TASK PROMPT:
Transcribe each line of the material as it is, and drop any picture.

AVAILABLE DATA:

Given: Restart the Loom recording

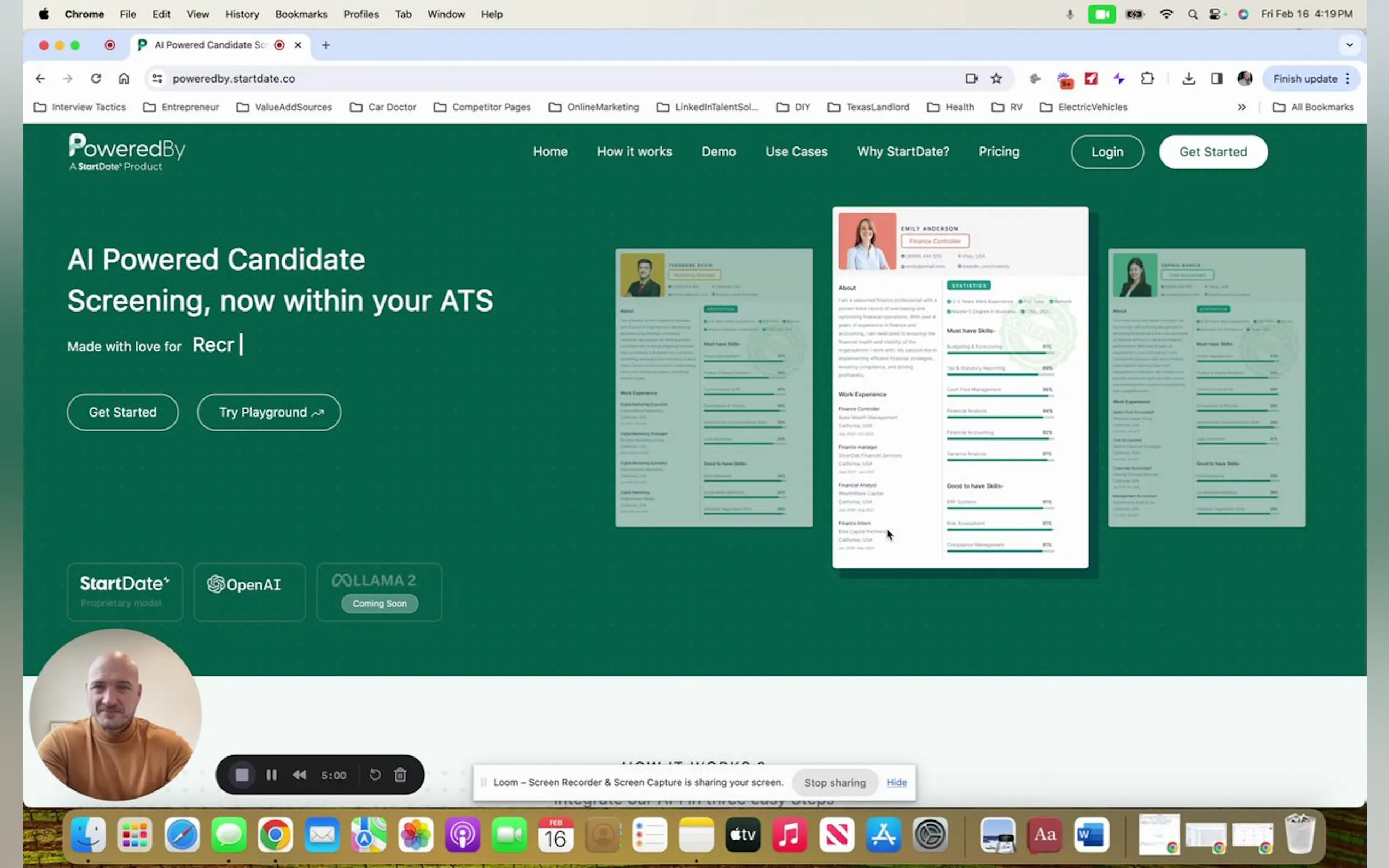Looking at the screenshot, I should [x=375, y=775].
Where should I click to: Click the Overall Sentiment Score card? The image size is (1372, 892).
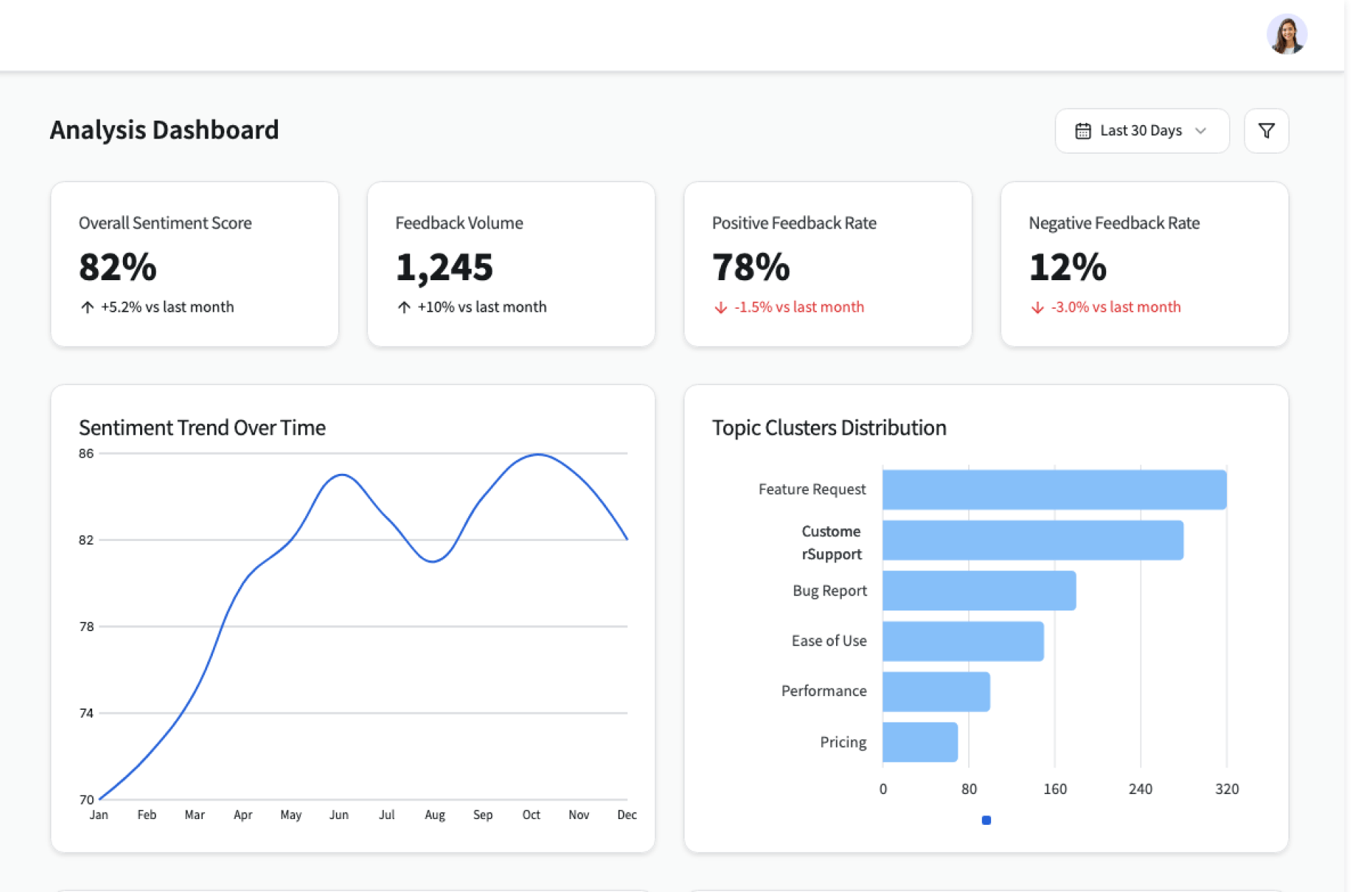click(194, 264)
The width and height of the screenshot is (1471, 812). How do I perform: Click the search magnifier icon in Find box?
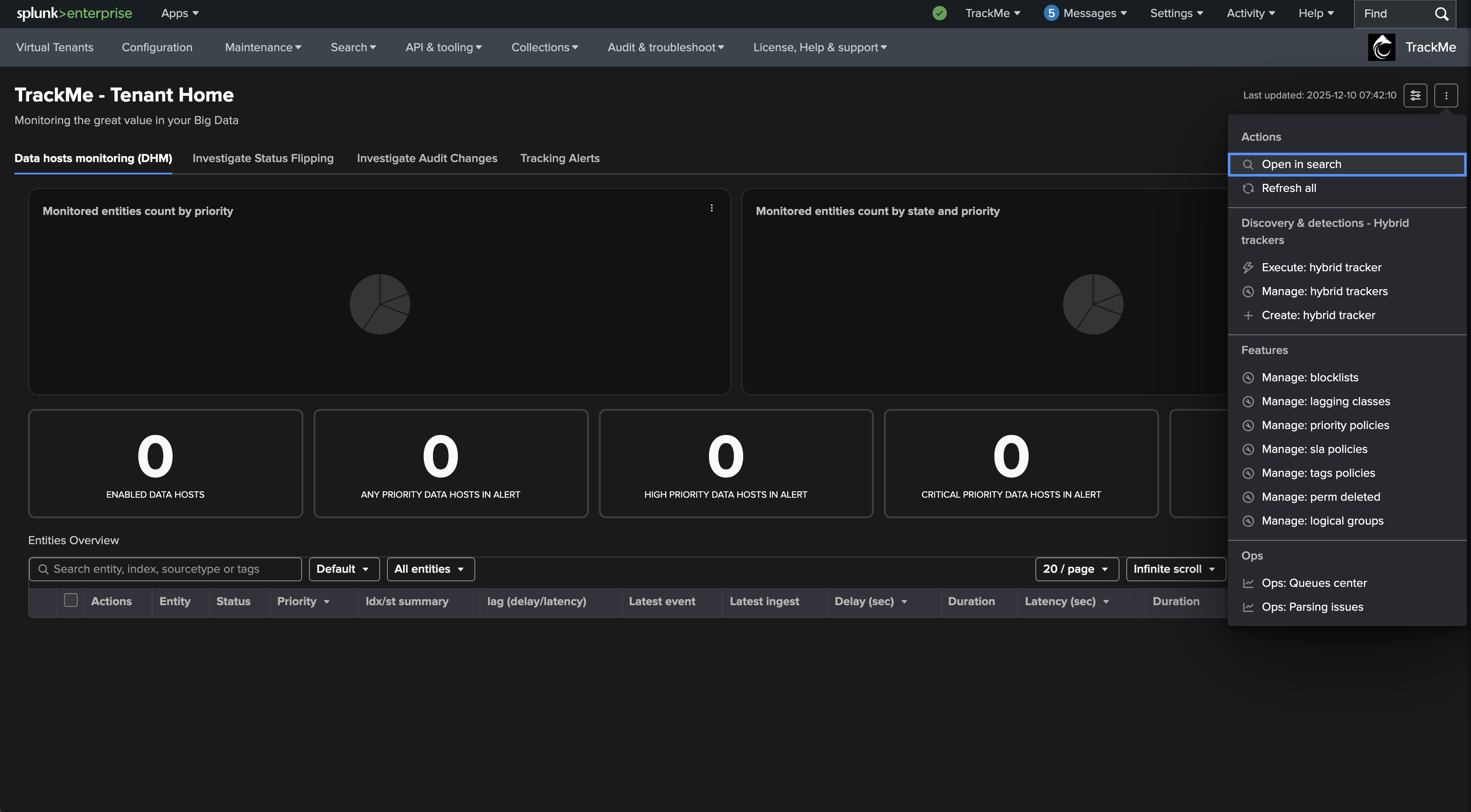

RESPONSE FOR THIS EXERCISE:
Given: Restart the Loom recording

Looking at the screenshot, I should [x=375, y=775].
Where should I click to: Click the Overall Sentiment Score card? The image size is (1372, 892).
click(194, 264)
The width and height of the screenshot is (1471, 812). How do I perform: Click the search magnifier icon in Find box?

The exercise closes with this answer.